--- Records ---

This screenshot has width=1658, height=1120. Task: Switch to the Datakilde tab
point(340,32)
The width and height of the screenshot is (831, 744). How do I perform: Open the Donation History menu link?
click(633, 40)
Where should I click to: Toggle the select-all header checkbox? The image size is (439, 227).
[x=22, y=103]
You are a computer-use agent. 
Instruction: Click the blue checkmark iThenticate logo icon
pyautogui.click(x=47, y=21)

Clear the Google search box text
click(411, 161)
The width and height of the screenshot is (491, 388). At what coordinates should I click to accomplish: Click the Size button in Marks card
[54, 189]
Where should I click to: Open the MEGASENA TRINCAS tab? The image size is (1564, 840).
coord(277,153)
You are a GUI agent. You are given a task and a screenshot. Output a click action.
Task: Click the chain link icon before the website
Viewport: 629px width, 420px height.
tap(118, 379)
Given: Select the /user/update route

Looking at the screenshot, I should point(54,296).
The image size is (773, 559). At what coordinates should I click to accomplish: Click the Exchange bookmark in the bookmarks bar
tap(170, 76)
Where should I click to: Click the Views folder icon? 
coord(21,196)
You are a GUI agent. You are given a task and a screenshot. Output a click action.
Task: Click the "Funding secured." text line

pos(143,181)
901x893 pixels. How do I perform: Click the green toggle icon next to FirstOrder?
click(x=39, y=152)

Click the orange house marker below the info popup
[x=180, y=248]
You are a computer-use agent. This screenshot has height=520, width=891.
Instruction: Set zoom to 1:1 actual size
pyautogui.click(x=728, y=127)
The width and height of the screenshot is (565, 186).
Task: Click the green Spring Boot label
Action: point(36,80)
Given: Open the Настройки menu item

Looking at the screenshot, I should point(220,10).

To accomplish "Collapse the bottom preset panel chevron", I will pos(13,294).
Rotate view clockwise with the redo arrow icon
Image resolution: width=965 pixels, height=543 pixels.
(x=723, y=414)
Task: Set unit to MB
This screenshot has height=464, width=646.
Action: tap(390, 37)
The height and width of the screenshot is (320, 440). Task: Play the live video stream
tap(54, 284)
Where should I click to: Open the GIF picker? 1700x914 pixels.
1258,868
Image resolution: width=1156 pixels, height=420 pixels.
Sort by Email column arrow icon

---

Task goal
Could you quote, exactly as they appear, the line containing "Given: Select the /user/update route" and every line after it to the end of the records above?

Answer area
Given: Select the /user/update route

Looking at the screenshot, I should point(54,296).
The image size is (773, 559). At what coordinates should I click to accomplish: Click the Exchange bookmark in the bookmarks bar
tap(170, 76)
Where should I click to: Click the Views folder icon? 
coord(21,196)
You are a GUI agent. You are given a task and a screenshot. Output a click action.
Task: Click the "Funding secured." text line

pos(143,181)
901x893 pixels. How do I perform: Click the green toggle icon next to FirstOrder?
click(x=39, y=152)

Click the orange house marker below the info popup
[x=180, y=248]
You are a computer-use agent. This screenshot has height=520, width=891.
Instruction: Set zoom to 1:1 actual size
pyautogui.click(x=728, y=127)
The width and height of the screenshot is (565, 186).
Task: Click the green Spring Boot label
Action: point(36,80)
Given: Open the Настройки menu item

Looking at the screenshot, I should point(220,10).

To accomplish "Collapse the bottom preset panel chevron", I will pos(13,294).
Rotate view clockwise with the redo arrow icon
Image resolution: width=965 pixels, height=543 pixels.
(x=723, y=414)
Task: Set unit to MB
This screenshot has height=464, width=646.
Action: tap(390, 37)
The height and width of the screenshot is (320, 440). Task: Play the live video stream
tap(54, 284)
Where should I click to: Open the GIF picker? 1700x914 pixels.
1258,868
Image resolution: width=1156 pixels, height=420 pixels.
Sort by Email column arrow icon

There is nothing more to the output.